**WHAT TO DO:** Write the next part of the analysis of U.S.-China relations, picking up after its final sentence.

**GIVEN PASSAGE:**

---+---

Disputes over the origins of and fall out from the new novel coronavirus have supercharged American hawks into pushing for all-out confrontation with China.

Analysis | Asia-Pacific

In recent years, the United States and China have experienced increased conflict and tension and diminished cooperation. This has been a costly for both countries, as it has led to greater risk of conflict and forsaken potential gain. Nonetheless, Washington think tank analysts and American nationalists and ideological extremists inside and outside of government continue to advocate for cold war policies that will accelerate the trend toward greater hostility and belligerence.

The United States and China are engaged in transformative power transition with implications for the balance of power in East Asia, contributing to increased strategic competition. The power transition also contributes to trade tension, as it compels U.S. and Chinese reconsideration of the bilateral terms of trade and investment. But the power transition does not preclude constrained security and economic competition nor cooperation on common on bilateral and global interests.

Leadership matters. The trend toward unmitigated conflict is neither inevitable nor irreversible. Pragmatic leadership that focuses on national interests can contribute to constrained conflict and greater cooperation. China shares responsibility for the downturn in relations and it requires leadership that contributes to restrained competition and greater cooperation. But Chinese shortcomings cannot excuse the failures of American foreign policy and the costs to American interests.

---+---

**RECORD EXTRACTS:**
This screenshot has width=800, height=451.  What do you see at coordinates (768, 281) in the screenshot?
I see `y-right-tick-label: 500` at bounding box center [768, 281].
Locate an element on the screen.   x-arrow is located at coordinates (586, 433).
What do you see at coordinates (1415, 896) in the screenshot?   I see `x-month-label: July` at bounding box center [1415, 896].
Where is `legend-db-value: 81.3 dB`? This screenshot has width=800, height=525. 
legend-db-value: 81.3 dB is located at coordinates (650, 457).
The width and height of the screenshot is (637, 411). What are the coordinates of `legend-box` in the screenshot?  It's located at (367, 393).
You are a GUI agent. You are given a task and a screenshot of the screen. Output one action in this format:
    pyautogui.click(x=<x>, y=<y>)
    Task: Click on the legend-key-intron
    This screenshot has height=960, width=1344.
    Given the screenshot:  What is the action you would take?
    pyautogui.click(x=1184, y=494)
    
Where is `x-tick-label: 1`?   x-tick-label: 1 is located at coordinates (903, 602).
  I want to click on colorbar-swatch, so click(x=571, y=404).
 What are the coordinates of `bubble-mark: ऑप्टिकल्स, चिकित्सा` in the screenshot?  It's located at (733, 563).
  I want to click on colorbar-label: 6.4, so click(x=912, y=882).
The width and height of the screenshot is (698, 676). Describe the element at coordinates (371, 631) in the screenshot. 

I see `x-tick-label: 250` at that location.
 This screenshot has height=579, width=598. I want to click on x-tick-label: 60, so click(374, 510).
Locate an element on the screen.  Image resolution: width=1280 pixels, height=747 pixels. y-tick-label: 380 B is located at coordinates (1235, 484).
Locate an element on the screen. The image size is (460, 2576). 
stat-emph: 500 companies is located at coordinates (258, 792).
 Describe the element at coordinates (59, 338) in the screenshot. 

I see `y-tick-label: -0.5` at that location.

---+---

**EXERCISE RESULT:**
Toward U.S. strategic constraint

America’s response to the rise of China has been predictable. It resists China’s challenge to the East Asian balance of power. The Trump administration has increased military spending to contend with the Chinese Navy. The U.S. Navy has undertaken a wide-ranging review of its ship-building priorities, it is designing new weapons systems and communications technologies that take advantage of U.S. advances in high technology, and it has increased its challenge to Chinese maritime claims to signal its resolve to defend its security commitments. The United States is also developing security partnerships on the perimeter of East Asia to constrain and contain Chinese naval activities within East Asia’s seas.

Chinese policy has been just as predictable. China never accepted the legitimacy of U.S. maritime hegemony in its coastal waters or American air and naval power projection capabilities deployed on China’s perimeter, including in South Korea, Japan, and the Philippines. Over the last decade it has funded the expansion and modernization of its navy, so that it is both modern and larger than the U.S. fleet. And it has carried out unwavering maritime actions to coerce the region’s secondary powers to constrain security cooperation with the United States.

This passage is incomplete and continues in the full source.